L'AGS sollicite la confirmation du jugement déféré sur point.
Sur ce,
L'article L.6321-41 du code du travail, dans sa version applicable au présent litige, prévoit que l'employeur assure l'adaptation des salariés à leur poste de travail. Il veille au maintien de leur capacité à occuper un emploi, au regard notamment de l'évolution des emplois, des technologies et des organisations. Il peut proposer des formations qui participent au développement des compétences, ainsi qu'à la lutte contre l'illettrisme. Les actions de formation mises en 'uvre à ces fins sont prévues, le cas échéant, par le plan de formation mentionné au 1° de l'article L. 6312-1.
En l'espèce, en l'absence de démonstration du co-emploi à l'égard de la SA Somfy et la SAS Chappel Industries France, aucune obligation propre à l'employeur ne peut être mise à leur charge. Il y a donc lieu de débouter le salarié de sa demande de dommages et intérêts en ce qu'elle est adressée à l'encontre SA Somfy et la SAS Chappel Industries France.
Il ressort de la présentation des moyens établie dans le jugement déféré que la SAS Spirel, qui n'a pas conclu en cause d'appel, avait soutenu que le salarié ne rapportait pas la preuve d'un préjudice en lien avec l'absence d'adaptation des salariés.

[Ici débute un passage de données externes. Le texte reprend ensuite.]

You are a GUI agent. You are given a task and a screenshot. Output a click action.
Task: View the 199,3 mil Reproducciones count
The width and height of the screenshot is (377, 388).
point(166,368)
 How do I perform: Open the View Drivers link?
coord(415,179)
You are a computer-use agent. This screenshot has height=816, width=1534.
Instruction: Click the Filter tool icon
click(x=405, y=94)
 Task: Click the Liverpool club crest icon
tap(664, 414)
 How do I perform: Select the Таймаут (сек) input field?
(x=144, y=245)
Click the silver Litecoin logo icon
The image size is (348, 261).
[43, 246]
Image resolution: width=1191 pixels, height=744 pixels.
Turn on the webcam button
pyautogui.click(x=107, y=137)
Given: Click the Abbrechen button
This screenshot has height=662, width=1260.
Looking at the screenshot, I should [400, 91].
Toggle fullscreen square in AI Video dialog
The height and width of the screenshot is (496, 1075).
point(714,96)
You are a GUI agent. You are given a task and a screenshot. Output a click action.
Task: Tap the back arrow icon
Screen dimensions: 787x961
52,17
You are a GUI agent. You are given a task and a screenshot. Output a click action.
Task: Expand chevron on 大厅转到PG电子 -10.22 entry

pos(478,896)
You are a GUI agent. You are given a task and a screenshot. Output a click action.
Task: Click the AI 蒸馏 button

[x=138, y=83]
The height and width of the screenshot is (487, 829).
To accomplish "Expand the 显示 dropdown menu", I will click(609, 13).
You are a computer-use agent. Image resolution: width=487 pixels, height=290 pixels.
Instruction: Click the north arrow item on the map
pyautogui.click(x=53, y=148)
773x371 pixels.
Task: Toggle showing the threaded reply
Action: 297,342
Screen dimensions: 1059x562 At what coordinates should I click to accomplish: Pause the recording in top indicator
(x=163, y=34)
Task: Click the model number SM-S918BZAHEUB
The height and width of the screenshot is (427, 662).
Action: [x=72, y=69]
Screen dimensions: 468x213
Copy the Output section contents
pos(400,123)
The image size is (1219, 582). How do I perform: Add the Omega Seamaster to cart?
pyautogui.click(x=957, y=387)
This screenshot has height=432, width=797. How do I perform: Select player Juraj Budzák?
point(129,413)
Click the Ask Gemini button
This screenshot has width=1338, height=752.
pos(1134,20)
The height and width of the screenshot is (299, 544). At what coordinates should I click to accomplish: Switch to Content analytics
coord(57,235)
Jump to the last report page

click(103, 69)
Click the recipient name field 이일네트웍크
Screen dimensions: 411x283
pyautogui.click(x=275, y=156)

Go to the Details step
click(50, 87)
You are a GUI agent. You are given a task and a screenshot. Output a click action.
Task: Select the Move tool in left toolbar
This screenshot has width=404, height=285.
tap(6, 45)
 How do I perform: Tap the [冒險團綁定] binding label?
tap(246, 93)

Elle ne justifiait toutefois d'aucune mesure permettant de démontrer qu'elle avait satisfait à cette obligation.
Par conséquent, il y a lieu de confirmer le jugement déféré en ce qu'il a condamné la Scp Btsg, représentant la SAS Spirel, à verser au salarié la somme de 300 € au titre des dommages et intérêts de ce chef, le salarié n'apportant aucun élément de nature à justifier l'octroi d'une somme supérieure en cause d'appel.